Reputation: 2065
I'm trying to write many JSON files to a CSV file. Each JSON file has several keys, but different files have different keys. Here are three JSON files as an example.
file A:
{"a": 1, "c": 2}
file B:
{"b": 5, "d": 3}
file C:
{"a": 6, "b": 7}
I'd like one CSV file like this with four columns and three rows (commas omitted for simplicity):
a b c d
1 2
5 3
6 7
One way to do this is by multiple try/except statements using csv writer. But that becomes infeasible as I am dealing with a large number of keys. Are there any alternatives?
Upvotes: 1
Views: 2928
Reputation: 21453
Assuming you know all the possible field names ahead of time csv.DictWriter
already comes with a solution for this, use the restval
argument to the constructor:
If the row read has fewer fields than the fieldnames sequence, the remaining keys take the value of the optional
restval
parameter.
so specifying csv.DictWriter(..., restval=" ")
would replace any missing values with a single space although by default restval
is set to ""
(an empty string) which will probably be more useful to you anyway.

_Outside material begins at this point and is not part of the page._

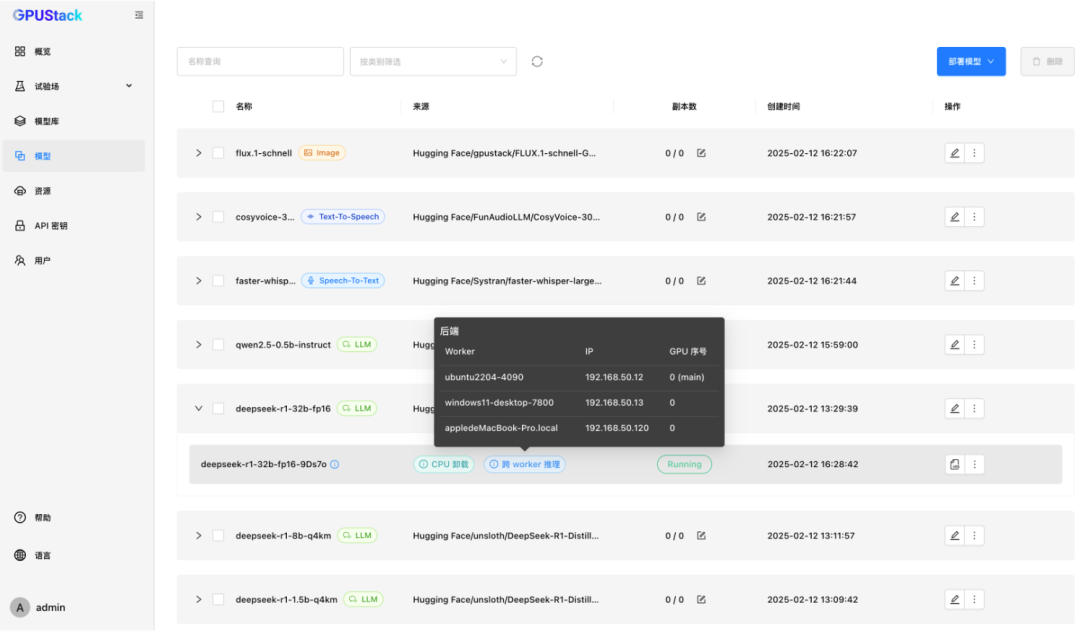Click info icon next to deepseek-r1-32b-fp16-9Ds7o
The width and height of the screenshot is (1080, 634).
coord(334,464)
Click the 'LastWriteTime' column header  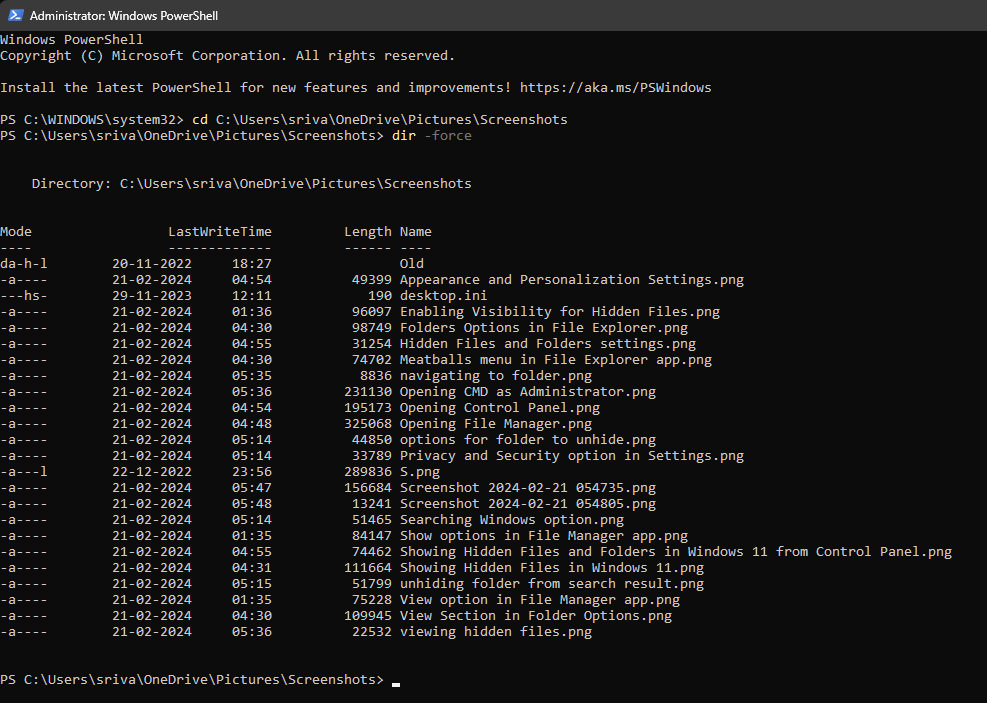(x=219, y=232)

so basically your code would look like this:
import csv, json
all_fields = ["a","b","c","d"]
all_files = ["A.json","B.json","C.json"]
with open("OUTPUT.csv", "w") as output_file:
writer = csv.DictWriter(output_file,all_fields)
writer.writeheader()
for filename in all_files:
with open(filename,"r") as in_file:
writer.writerow(json.load(in_file))
Upvotes: 4
Reputation: 11942
This works :
csv_separator = ';'
data = [{"a": 1, "c": 2},
{"b": 5, "d": 3},
{"a": 6, "b": 7}]
headers = sorted(list(set(sum([list(l.keys()) for l in data], []))))
with open('output.csv', 'w+') as f:
f.write(csv_separator.join(headers))
for l in data:
line_elements = []
for k in headers:
try:
line_elements.append(str(l[k]))
except: # key not in dict, append empty string, i'll let you catch the exception properly
line_elements.append('')
f.write(csv_separator.join(line_elements))
# Output :
# a;b;c;d
# 1;;2;
# ;5;;3
# 6;7;;
Upvotes: 0
Reputation: 109636
You can append each JSON file to a list and then create dataframes and concatenate.
a = {"a": 1, "c": 2}
b = {"b": 5, "d": 3}
c = {"a": 6, "b": 7}
data = [a, b, c]
>>> pd.concat([pd.DataFrame(s, index=[0]) for s in data]).reset_index()
a b c d
0 1 NaN 2 NaN
1 NaN 5 NaN 3
2 6 7 NaN NaN
Upvotes: 2
Reputation: 3724
You could load each individual dictionary with the missing keys and give them null values. So it might look like this
for items in list:
for x in ['a','b','c','d']:
if x not in item:
item[x] = ""
Now that each dictionary has the same keys, you should be able to write the csv easily in the format you want.
Upvotes: 2